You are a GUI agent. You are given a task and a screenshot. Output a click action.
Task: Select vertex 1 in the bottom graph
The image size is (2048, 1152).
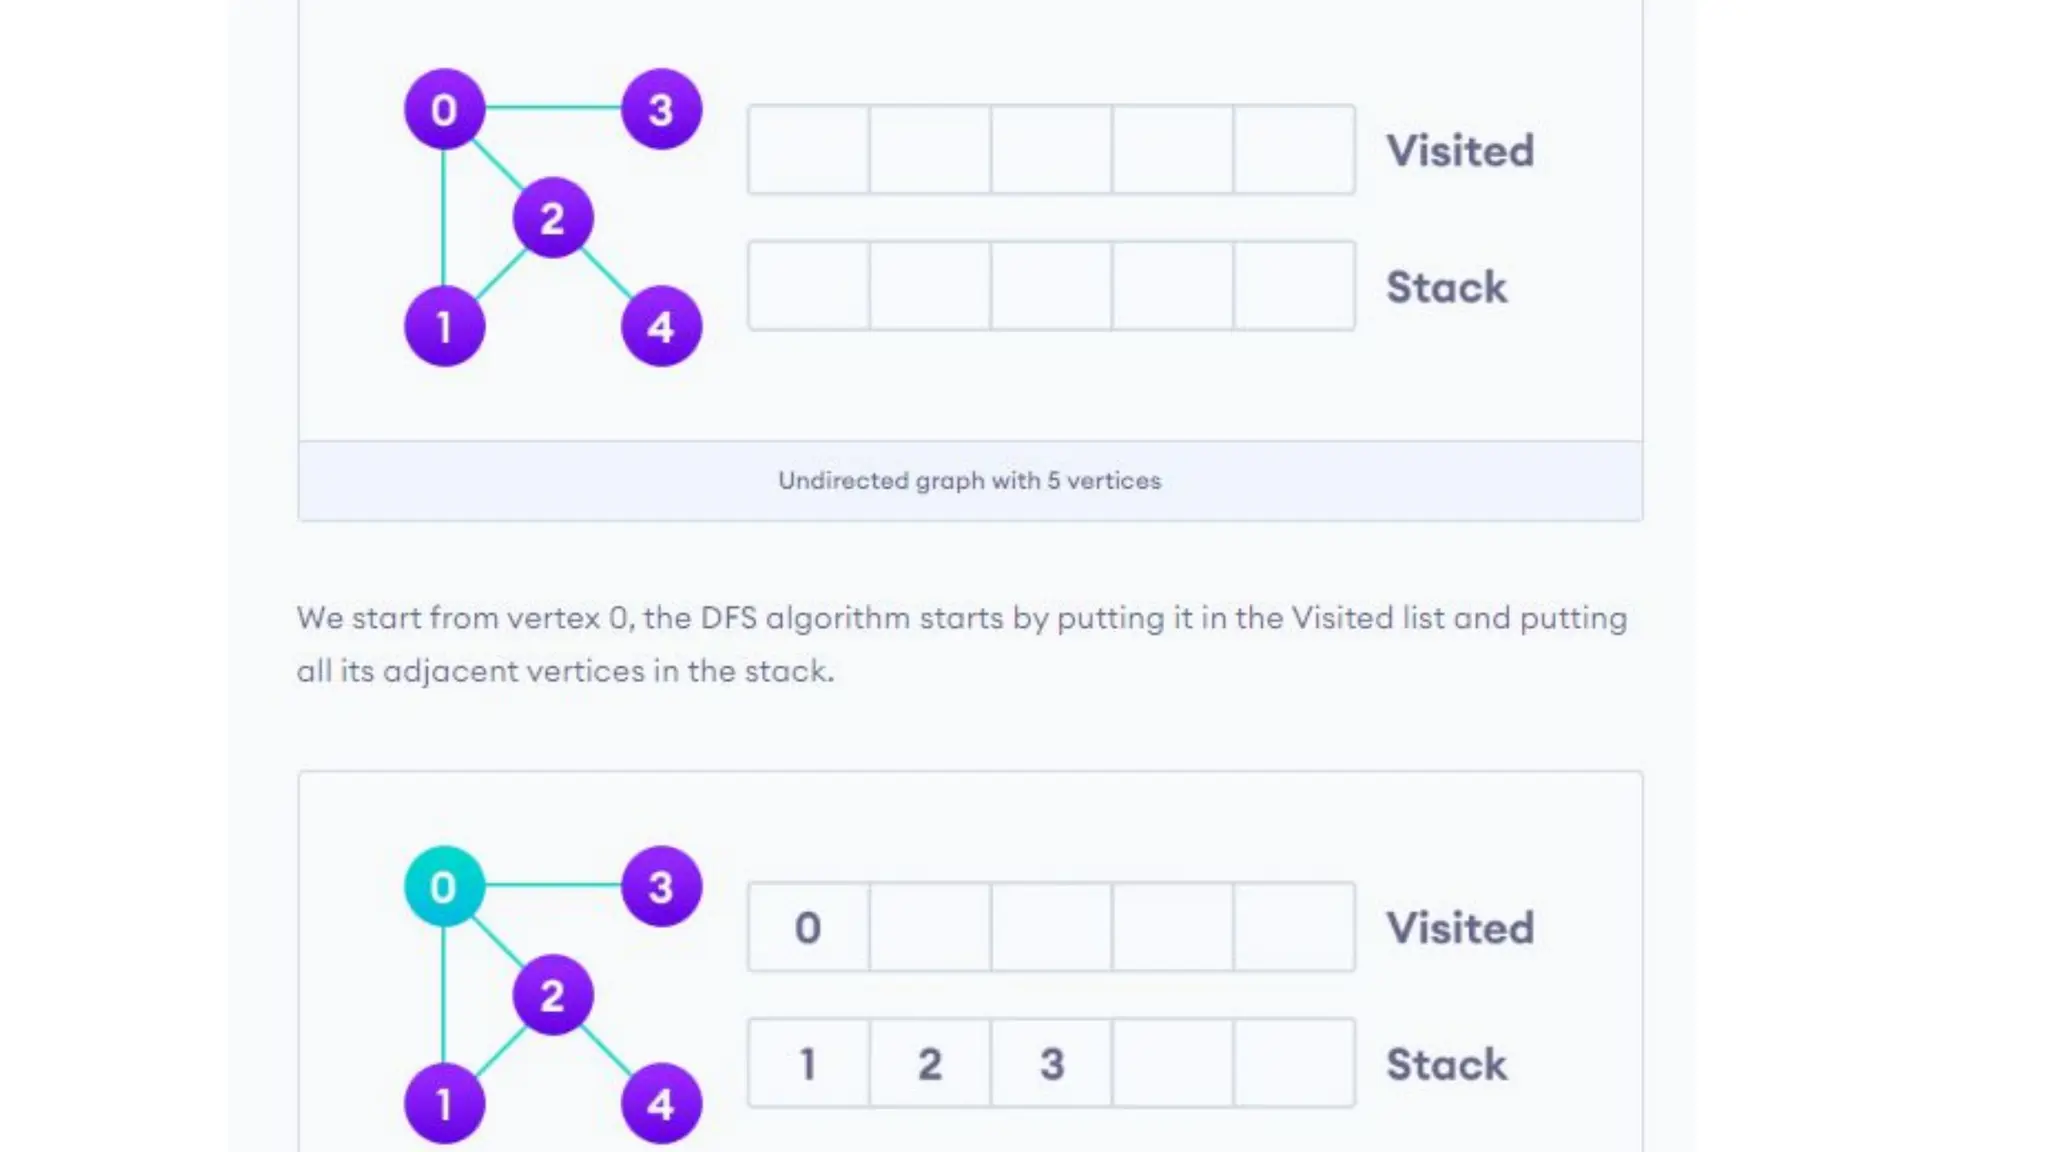(444, 1103)
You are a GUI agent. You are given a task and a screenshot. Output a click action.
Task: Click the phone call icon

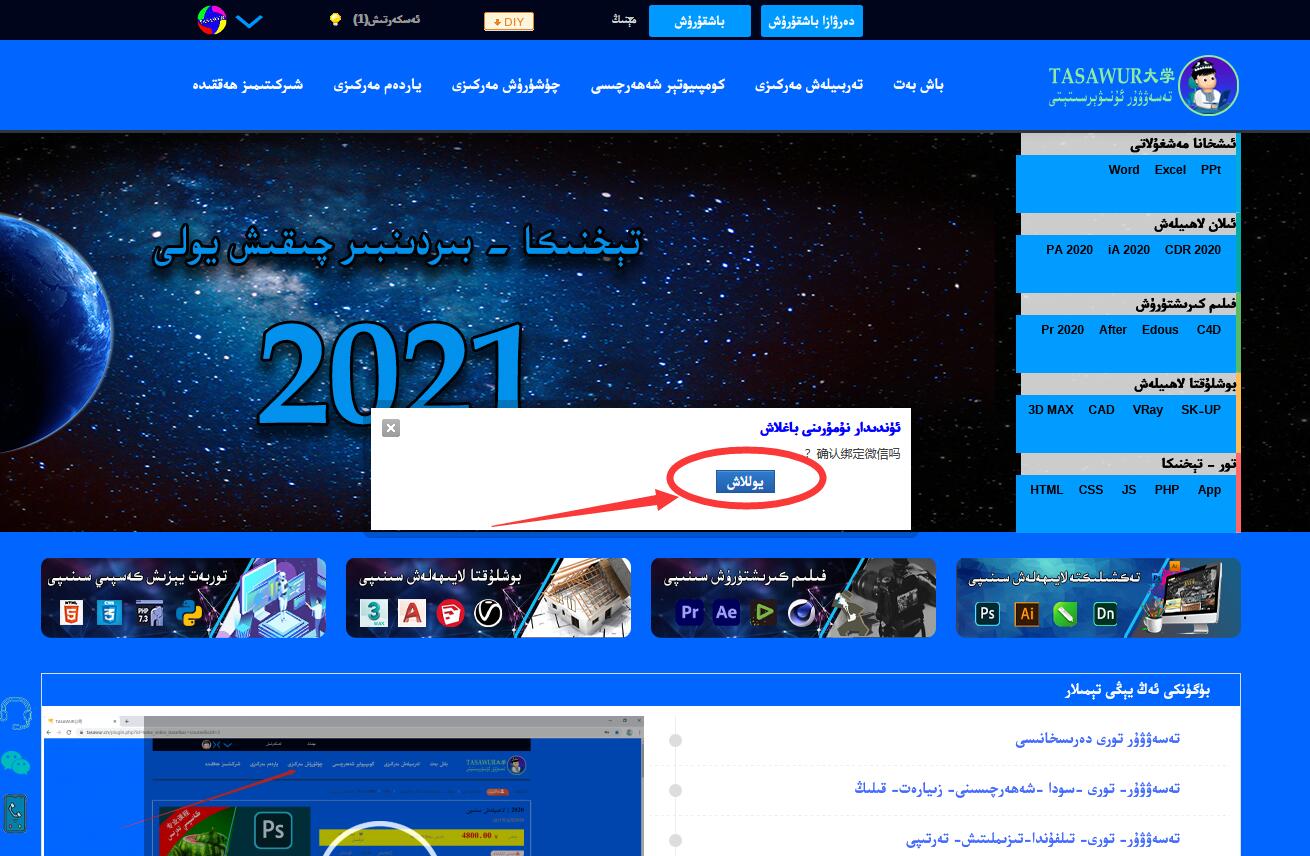click(x=15, y=814)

----------

Rescale the entries above by multiplying every coordinate in the answers by 0.85 and rounding to whole numbers, with halves rounded up. Reproduce all lines, requests included, with the pictures omitted.

# Solution
You are a GUI agent. You are given a task and a screenshot. Output a click action.
Task: Select vertex 1 in the bottom graph
The image size is (2048, 1152).
(377, 938)
You are a GUI agent. You are given a task and a screenshot. Output a click action.
Task: Click the phone call icon

click(x=13, y=692)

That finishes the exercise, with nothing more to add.